[Exercise material Boundary: Start]
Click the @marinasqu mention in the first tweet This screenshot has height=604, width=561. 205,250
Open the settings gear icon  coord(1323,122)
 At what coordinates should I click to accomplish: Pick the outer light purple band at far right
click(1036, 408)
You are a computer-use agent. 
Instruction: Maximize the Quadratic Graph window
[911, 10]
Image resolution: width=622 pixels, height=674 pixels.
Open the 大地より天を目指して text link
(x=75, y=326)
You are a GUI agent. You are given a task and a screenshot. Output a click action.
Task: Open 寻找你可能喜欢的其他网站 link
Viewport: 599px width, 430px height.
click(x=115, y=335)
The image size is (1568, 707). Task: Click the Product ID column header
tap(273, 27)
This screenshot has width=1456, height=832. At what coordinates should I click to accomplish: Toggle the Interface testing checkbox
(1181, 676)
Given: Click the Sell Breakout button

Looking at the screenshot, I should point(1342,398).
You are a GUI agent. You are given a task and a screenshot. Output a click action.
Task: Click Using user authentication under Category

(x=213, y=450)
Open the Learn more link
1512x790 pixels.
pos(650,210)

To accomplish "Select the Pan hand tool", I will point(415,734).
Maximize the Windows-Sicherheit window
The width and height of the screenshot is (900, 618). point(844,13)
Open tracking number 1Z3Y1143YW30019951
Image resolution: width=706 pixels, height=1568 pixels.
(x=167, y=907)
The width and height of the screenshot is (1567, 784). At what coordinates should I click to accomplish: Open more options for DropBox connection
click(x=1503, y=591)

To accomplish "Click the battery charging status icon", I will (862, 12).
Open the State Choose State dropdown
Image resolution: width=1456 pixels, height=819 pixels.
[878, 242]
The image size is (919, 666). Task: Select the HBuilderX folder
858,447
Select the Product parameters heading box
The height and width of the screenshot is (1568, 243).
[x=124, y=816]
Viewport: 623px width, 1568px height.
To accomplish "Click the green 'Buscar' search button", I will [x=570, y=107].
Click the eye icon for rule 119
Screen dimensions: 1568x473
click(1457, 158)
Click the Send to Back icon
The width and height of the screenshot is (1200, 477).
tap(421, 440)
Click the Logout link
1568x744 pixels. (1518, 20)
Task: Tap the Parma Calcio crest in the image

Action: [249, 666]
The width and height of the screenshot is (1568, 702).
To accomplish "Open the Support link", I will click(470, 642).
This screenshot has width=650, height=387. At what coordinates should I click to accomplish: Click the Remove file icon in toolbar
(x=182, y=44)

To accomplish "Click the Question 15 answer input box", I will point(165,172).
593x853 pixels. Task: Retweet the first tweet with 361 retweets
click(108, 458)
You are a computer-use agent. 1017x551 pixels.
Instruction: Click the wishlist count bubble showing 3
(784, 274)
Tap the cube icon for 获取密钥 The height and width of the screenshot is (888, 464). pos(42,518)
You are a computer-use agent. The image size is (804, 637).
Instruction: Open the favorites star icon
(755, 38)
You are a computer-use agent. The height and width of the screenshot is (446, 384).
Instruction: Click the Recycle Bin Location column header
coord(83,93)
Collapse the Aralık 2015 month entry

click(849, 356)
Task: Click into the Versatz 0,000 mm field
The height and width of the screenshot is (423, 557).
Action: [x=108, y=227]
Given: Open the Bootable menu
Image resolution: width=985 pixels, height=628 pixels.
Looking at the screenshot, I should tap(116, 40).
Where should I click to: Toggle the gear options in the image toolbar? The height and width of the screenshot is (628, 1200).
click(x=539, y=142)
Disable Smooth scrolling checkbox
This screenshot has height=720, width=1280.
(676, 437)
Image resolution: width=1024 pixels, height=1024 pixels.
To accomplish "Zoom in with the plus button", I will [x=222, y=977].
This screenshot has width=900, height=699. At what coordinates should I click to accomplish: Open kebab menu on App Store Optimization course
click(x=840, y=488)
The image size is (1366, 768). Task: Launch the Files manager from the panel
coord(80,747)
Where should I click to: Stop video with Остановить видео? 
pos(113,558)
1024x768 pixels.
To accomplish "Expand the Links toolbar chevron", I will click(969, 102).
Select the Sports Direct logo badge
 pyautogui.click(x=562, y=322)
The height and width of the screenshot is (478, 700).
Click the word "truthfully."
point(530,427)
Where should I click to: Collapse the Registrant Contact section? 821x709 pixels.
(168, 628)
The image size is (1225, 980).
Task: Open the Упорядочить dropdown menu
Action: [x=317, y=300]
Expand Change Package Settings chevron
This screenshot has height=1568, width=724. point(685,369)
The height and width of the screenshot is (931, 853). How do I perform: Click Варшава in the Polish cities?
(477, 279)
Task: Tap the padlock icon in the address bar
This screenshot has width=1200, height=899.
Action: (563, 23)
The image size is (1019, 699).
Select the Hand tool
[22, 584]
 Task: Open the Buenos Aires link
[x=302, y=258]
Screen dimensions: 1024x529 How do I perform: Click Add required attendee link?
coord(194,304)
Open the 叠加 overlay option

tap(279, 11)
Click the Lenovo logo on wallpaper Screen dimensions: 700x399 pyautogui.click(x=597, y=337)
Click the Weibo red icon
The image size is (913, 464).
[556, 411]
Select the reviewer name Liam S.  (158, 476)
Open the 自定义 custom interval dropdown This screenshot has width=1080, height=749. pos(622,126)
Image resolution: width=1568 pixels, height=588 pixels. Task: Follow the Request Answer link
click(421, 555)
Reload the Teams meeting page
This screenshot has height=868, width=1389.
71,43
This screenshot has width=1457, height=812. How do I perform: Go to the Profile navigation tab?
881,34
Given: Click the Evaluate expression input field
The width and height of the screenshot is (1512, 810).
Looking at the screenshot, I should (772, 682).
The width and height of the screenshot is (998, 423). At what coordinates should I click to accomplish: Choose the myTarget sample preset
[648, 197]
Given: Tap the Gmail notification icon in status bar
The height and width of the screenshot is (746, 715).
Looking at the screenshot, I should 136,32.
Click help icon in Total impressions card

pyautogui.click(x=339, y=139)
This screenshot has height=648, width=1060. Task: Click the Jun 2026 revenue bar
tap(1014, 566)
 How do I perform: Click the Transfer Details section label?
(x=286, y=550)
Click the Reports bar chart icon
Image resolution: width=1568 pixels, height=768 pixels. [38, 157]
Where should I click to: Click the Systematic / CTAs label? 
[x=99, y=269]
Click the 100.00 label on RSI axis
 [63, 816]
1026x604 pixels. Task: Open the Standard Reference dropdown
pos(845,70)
[Exercise material Boundary: End]
How to complete this task>
Reproduce the lines above. Leave each one as it is.

Response for this exercise>
Click the @marinasqu mention in the first tweet This screenshot has height=604, width=561. 205,250
Open the settings gear icon  coord(1323,122)
 At what coordinates should I click to accomplish: Pick the outer light purple band at far right
click(1036, 408)
You are a computer-use agent. 
Instruction: Maximize the Quadratic Graph window
[911, 10]
Image resolution: width=622 pixels, height=674 pixels.
Open the 大地より天を目指して text link
(x=75, y=326)
You are a GUI agent. You are given a task and a screenshot. Output a click action.
Task: Open 寻找你可能喜欢的其他网站 link
Viewport: 599px width, 430px height.
click(x=115, y=335)
The image size is (1568, 707). Task: Click the Product ID column header
tap(273, 27)
This screenshot has width=1456, height=832. At what coordinates should I click to accomplish: Toggle the Interface testing checkbox
(1181, 676)
Given: Click the Sell Breakout button

Looking at the screenshot, I should point(1342,398).
You are a GUI agent. You are given a task and a screenshot. Output a click action.
Task: Click Using user authentication under Category

(x=213, y=450)
Open the Learn more link
1512x790 pixels.
pos(650,210)

To accomplish "Select the Pan hand tool", I will point(415,734).
Maximize the Windows-Sicherheit window
The width and height of the screenshot is (900, 618). point(844,13)
Open tracking number 1Z3Y1143YW30019951
Image resolution: width=706 pixels, height=1568 pixels.
(x=167, y=907)
The width and height of the screenshot is (1567, 784). At what coordinates should I click to accomplish: Open more options for DropBox connection
click(x=1503, y=591)

To accomplish "Click the battery charging status icon", I will (862, 12).
Open the State Choose State dropdown
Image resolution: width=1456 pixels, height=819 pixels.
[878, 242]
The image size is (919, 666). Task: Select the HBuilderX folder
858,447
Select the Product parameters heading box
The height and width of the screenshot is (1568, 243).
[x=124, y=816]
Viewport: 623px width, 1568px height.
To accomplish "Click the green 'Buscar' search button", I will [x=570, y=107].
Click the eye icon for rule 119
Screen dimensions: 1568x473
click(1457, 158)
Click the Send to Back icon
The width and height of the screenshot is (1200, 477).
tap(421, 440)
Click the Logout link
1568x744 pixels. (1518, 20)
Task: Tap the Parma Calcio crest in the image

Action: [249, 666]
The width and height of the screenshot is (1568, 702).
To accomplish "Open the Support link", I will click(470, 642).
This screenshot has width=650, height=387. At what coordinates should I click to accomplish: Click the Remove file icon in toolbar
(x=182, y=44)

To accomplish "Click the Question 15 answer input box", I will point(165,172).
593x853 pixels. Task: Retweet the first tweet with 361 retweets
click(108, 458)
You are a computer-use agent. 1017x551 pixels.
Instruction: Click the wishlist count bubble showing 3
(784, 274)
Tap the cube icon for 获取密钥 The height and width of the screenshot is (888, 464). pos(42,518)
You are a computer-use agent. The image size is (804, 637).
Instruction: Open the favorites star icon
(755, 38)
You are a computer-use agent. The height and width of the screenshot is (446, 384).
Instruction: Click the Recycle Bin Location column header
coord(83,93)
Collapse the Aralık 2015 month entry

click(849, 356)
Task: Click into the Versatz 0,000 mm field
The height and width of the screenshot is (423, 557).
Action: [x=108, y=227]
Given: Open the Bootable menu
Image resolution: width=985 pixels, height=628 pixels.
Looking at the screenshot, I should tap(116, 40).
Where should I click to: Toggle the gear options in the image toolbar? The height and width of the screenshot is (628, 1200).
click(x=539, y=142)
Disable Smooth scrolling checkbox
This screenshot has height=720, width=1280.
(676, 437)
Image resolution: width=1024 pixels, height=1024 pixels.
To accomplish "Zoom in with the plus button", I will [x=222, y=977].
This screenshot has width=900, height=699. At what coordinates should I click to accomplish: Open kebab menu on App Store Optimization course
click(x=840, y=488)
The image size is (1366, 768). Task: Launch the Files manager from the panel
coord(80,747)
Where should I click to: Stop video with Остановить видео? 
pos(113,558)
1024x768 pixels.
To accomplish "Expand the Links toolbar chevron", I will click(969, 102).
Select the Sports Direct logo badge
 pyautogui.click(x=562, y=322)
The height and width of the screenshot is (478, 700).
Click the word "truthfully."
point(530,427)
Where should I click to: Collapse the Registrant Contact section? 821x709 pixels.
(168, 628)
The image size is (1225, 980).
Task: Open the Упорядочить dropdown menu
Action: [x=317, y=300]
Expand Change Package Settings chevron
This screenshot has height=1568, width=724. point(685,369)
The height and width of the screenshot is (931, 853). How do I perform: Click Варшава in the Polish cities?
(477, 279)
Task: Tap the padlock icon in the address bar
This screenshot has width=1200, height=899.
Action: (563, 23)
The image size is (1019, 699).
Select the Hand tool
[22, 584]
 Task: Open the Buenos Aires link
[x=302, y=258]
Screen dimensions: 1024x529 How do I perform: Click Add required attendee link?
coord(194,304)
Open the 叠加 overlay option

tap(279, 11)
Click the Lenovo logo on wallpaper Screen dimensions: 700x399 pyautogui.click(x=597, y=337)
Click the Weibo red icon
The image size is (913, 464).
[556, 411]
Select the reviewer name Liam S.  (158, 476)
Open the 自定义 custom interval dropdown This screenshot has width=1080, height=749. pos(622,126)
Image resolution: width=1568 pixels, height=588 pixels. Task: Follow the Request Answer link
click(421, 555)
Reload the Teams meeting page
This screenshot has height=868, width=1389.
71,43
This screenshot has width=1457, height=812. How do I perform: Go to the Profile navigation tab?
881,34
Given: Click the Evaluate expression input field
The width and height of the screenshot is (1512, 810).
Looking at the screenshot, I should (772, 682).
The width and height of the screenshot is (998, 423). At what coordinates should I click to accomplish: Choose the myTarget sample preset
[648, 197]
Given: Tap the Gmail notification icon in status bar
The height and width of the screenshot is (746, 715).
Looking at the screenshot, I should 136,32.
Click help icon in Total impressions card

pyautogui.click(x=339, y=139)
This screenshot has height=648, width=1060. Task: Click the Jun 2026 revenue bar
tap(1014, 566)
 How do I perform: Click the Transfer Details section label?
(x=286, y=550)
Click the Reports bar chart icon
Image resolution: width=1568 pixels, height=768 pixels. [38, 157]
Where should I click to: Click the Systematic / CTAs label? 
[x=99, y=269]
Click the 100.00 label on RSI axis
 [63, 816]
1026x604 pixels. Task: Open the Standard Reference dropdown
pos(845,70)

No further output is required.